### What you need to do
Quote the listing below line for line, changing nothing.

### Exercise material
━━━━━━━━━━━━━━━━━━━━

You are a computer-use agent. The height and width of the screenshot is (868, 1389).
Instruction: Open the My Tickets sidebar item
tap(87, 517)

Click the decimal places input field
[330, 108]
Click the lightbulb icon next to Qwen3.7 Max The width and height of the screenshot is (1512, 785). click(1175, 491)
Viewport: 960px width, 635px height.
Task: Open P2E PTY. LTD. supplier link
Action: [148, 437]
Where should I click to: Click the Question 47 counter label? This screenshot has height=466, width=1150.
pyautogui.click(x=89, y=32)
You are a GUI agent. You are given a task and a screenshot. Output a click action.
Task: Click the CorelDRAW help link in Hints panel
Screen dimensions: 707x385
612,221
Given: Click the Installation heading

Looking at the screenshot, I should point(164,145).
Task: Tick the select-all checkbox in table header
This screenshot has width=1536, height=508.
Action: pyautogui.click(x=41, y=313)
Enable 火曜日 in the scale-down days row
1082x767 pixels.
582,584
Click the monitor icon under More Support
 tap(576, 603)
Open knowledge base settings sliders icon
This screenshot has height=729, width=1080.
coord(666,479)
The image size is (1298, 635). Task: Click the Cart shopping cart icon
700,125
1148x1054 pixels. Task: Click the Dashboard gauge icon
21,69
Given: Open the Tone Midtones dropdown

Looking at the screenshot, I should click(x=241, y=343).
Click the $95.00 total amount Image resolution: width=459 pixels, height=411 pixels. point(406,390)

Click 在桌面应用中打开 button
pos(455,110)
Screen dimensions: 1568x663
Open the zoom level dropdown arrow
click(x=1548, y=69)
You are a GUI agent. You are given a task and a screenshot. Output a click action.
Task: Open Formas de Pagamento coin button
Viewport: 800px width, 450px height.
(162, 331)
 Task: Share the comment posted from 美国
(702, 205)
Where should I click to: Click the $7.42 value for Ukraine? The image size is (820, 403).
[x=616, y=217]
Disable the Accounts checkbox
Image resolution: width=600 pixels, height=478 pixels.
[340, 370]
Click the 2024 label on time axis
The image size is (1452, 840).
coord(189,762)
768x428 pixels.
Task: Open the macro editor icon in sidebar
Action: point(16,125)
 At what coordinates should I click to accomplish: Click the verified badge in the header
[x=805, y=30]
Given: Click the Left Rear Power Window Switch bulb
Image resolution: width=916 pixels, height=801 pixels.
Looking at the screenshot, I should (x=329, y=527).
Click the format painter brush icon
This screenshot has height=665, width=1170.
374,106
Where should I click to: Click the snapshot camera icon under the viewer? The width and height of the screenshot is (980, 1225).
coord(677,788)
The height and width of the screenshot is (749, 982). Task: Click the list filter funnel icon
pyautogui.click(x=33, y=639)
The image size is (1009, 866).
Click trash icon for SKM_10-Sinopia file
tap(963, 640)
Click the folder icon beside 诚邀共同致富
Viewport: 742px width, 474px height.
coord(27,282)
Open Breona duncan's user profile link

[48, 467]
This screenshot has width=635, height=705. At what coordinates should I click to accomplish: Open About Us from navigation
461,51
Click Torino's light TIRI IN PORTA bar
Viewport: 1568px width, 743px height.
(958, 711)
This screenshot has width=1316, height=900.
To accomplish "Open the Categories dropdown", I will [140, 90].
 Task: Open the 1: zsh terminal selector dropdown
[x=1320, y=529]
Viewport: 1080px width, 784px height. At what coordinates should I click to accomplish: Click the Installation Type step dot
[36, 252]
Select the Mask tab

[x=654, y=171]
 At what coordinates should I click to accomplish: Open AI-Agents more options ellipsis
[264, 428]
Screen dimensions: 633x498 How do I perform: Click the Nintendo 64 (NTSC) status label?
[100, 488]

━━━━━━━━━━━━━━━━━━━━

### Solution to the exercise
You are a computer-use agent. The height and width of the screenshot is (868, 1389).
Instruction: Open the My Tickets sidebar item
tap(87, 517)

Click the decimal places input field
[330, 108]
Click the lightbulb icon next to Qwen3.7 Max The width and height of the screenshot is (1512, 785). click(1175, 491)
Viewport: 960px width, 635px height.
Task: Open P2E PTY. LTD. supplier link
Action: [148, 437]
Where should I click to: Click the Question 47 counter label? This screenshot has height=466, width=1150.
pyautogui.click(x=89, y=32)
You are a GUI agent. You are given a task and a screenshot. Output a click action.
Task: Click the CorelDRAW help link in Hints panel
Screen dimensions: 707x385
612,221
Given: Click the Installation heading

Looking at the screenshot, I should point(164,145).
Task: Tick the select-all checkbox in table header
This screenshot has width=1536, height=508.
Action: pyautogui.click(x=41, y=313)
Enable 火曜日 in the scale-down days row
1082x767 pixels.
582,584
Click the monitor icon under More Support
 tap(576, 603)
Open knowledge base settings sliders icon
This screenshot has height=729, width=1080.
coord(666,479)
The image size is (1298, 635). Task: Click the Cart shopping cart icon
700,125
1148x1054 pixels. Task: Click the Dashboard gauge icon
21,69
Given: Open the Tone Midtones dropdown

Looking at the screenshot, I should click(x=241, y=343).
Click the $95.00 total amount Image resolution: width=459 pixels, height=411 pixels. point(406,390)

Click 在桌面应用中打开 button
pos(455,110)
Screen dimensions: 1568x663
Open the zoom level dropdown arrow
click(x=1548, y=69)
You are a GUI agent. You are given a task and a screenshot. Output a click action.
Task: Open Formas de Pagamento coin button
Viewport: 800px width, 450px height.
(162, 331)
 Task: Share the comment posted from 美国
(702, 205)
Where should I click to: Click the $7.42 value for Ukraine? The image size is (820, 403).
[x=616, y=217]
Disable the Accounts checkbox
Image resolution: width=600 pixels, height=478 pixels.
[340, 370]
Click the 2024 label on time axis
The image size is (1452, 840).
coord(189,762)
768x428 pixels.
Task: Open the macro editor icon in sidebar
Action: point(16,125)
 At what coordinates should I click to accomplish: Click the verified badge in the header
[x=805, y=30]
Given: Click the Left Rear Power Window Switch bulb
Image resolution: width=916 pixels, height=801 pixels.
Looking at the screenshot, I should (x=329, y=527).
Click the format painter brush icon
This screenshot has height=665, width=1170.
374,106
Where should I click to: Click the snapshot camera icon under the viewer? The width and height of the screenshot is (980, 1225).
coord(677,788)
The height and width of the screenshot is (749, 982). Task: Click the list filter funnel icon
pyautogui.click(x=33, y=639)
The image size is (1009, 866).
Click trash icon for SKM_10-Sinopia file
tap(963, 640)
Click the folder icon beside 诚邀共同致富
Viewport: 742px width, 474px height.
coord(27,282)
Open Breona duncan's user profile link

[48, 467]
This screenshot has width=635, height=705. At what coordinates should I click to accomplish: Open About Us from navigation
461,51
Click Torino's light TIRI IN PORTA bar
Viewport: 1568px width, 743px height.
(958, 711)
This screenshot has width=1316, height=900.
To accomplish "Open the Categories dropdown", I will [140, 90].
 Task: Open the 1: zsh terminal selector dropdown
[x=1320, y=529]
Viewport: 1080px width, 784px height. At what coordinates should I click to accomplish: Click the Installation Type step dot
[36, 252]
Select the Mask tab

[x=654, y=171]
 At what coordinates should I click to accomplish: Open AI-Agents more options ellipsis
[264, 428]
Screen dimensions: 633x498 How do I perform: Click the Nintendo 64 (NTSC) status label?
[100, 488]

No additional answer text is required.